But how could he build a whole new business without capital investment? The answer was at the core of a question Carter had been asking himself, one written on the wall of the bare-bones shop: “How do you take care?” Responses written on sticky notes cover the wall, with advice like taking a walk to more personal responses.
“Care is something that makes you whole,” said Carter. “It supports and nourishes you. So, that’s what we are now able to offer as a place.”
With the help of an investor who has offered to match donations, Carter has been gaining steam and funds to fully open (it’s now open just two hours a day). He’s also shared his journey on social media — one video utilizes Play-Doh to visualize the capital breakdown of the project. He said hitting Take Care’s financial goal will pay for the equipment necessary to open and to hire baristas at a livable wage.
“The process has showed me that people are ready to be thinking in a different way and we all care,” he said. “We can share that care here,” said Carter.
The shop will open soon and charge a reasonable amount for the coffee they painstakingly make. On a recent day, there were small cups of cold or hot coffee infused with flavors like an orange-pear-lavender combination that tastes like a summer meadow smells, or a seasonally appropriate honey-rhubarb mix. Another is steeped with bananas and Minnesota maple syrup and swirled with oat milk for a banana pancake sip inspired by a Jack Johnson song. Because all the flavors are slowly steeped in, the drinks are ready to serve as customers file into the shop to grab one at no charge (for now).

^^^^^^^^^^^^^^^^

WHAT THE TASK REQUIRES:
Write out the passage about the Take Care coffee shop word for word, starting with "With the help" and going on through "a livable wage.".

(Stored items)
^^^^^^^^^^^^^^^^

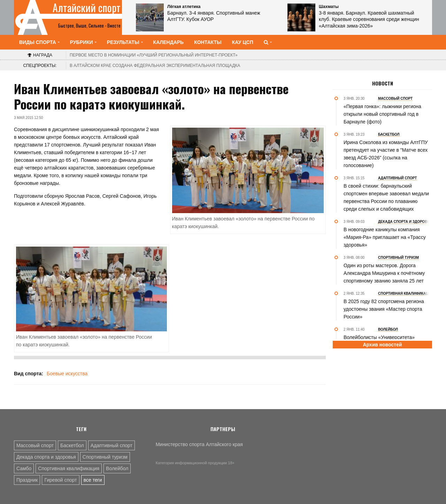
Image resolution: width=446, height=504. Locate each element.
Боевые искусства (67, 374)
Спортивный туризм (105, 457)
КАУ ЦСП (243, 42)
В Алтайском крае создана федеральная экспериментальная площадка (155, 66)
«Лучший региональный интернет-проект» (154, 55)
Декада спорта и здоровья (46, 457)
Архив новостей (382, 345)
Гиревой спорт (60, 480)
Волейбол (117, 468)
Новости (383, 83)
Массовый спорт (35, 445)
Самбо (24, 468)
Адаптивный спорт (112, 445)
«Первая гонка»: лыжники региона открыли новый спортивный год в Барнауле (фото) (382, 114)
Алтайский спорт (86, 8)
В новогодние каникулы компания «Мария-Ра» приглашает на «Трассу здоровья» (385, 237)
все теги (93, 480)
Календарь (169, 42)
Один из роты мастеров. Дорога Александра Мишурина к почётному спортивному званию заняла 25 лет (384, 273)
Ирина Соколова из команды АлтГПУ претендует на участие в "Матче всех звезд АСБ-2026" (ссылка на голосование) (386, 154)
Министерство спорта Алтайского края (199, 444)
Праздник (27, 480)
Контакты (208, 42)
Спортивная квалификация (69, 468)
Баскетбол (72, 445)
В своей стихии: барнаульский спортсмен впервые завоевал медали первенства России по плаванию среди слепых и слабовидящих (386, 197)
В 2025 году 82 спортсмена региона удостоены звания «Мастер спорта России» (384, 309)
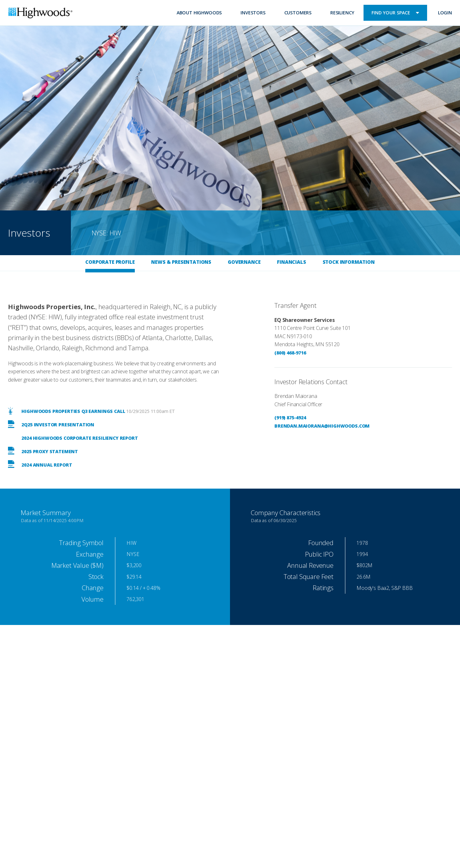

^^^^^^^^^^^^^^^^

FINISHED TASK:
With the help of an investor who has offered to match donations, Carter has been gaining steam and funds to fully open (it’s now open just two hours a day). He’s also shared his journey on social media — one video utilizes Play-Doh to visualize the capital breakdown of the project. He said hitting Take Care’s financial goal will pay for the equipment necessary to open and to hire baristas at a livable wage.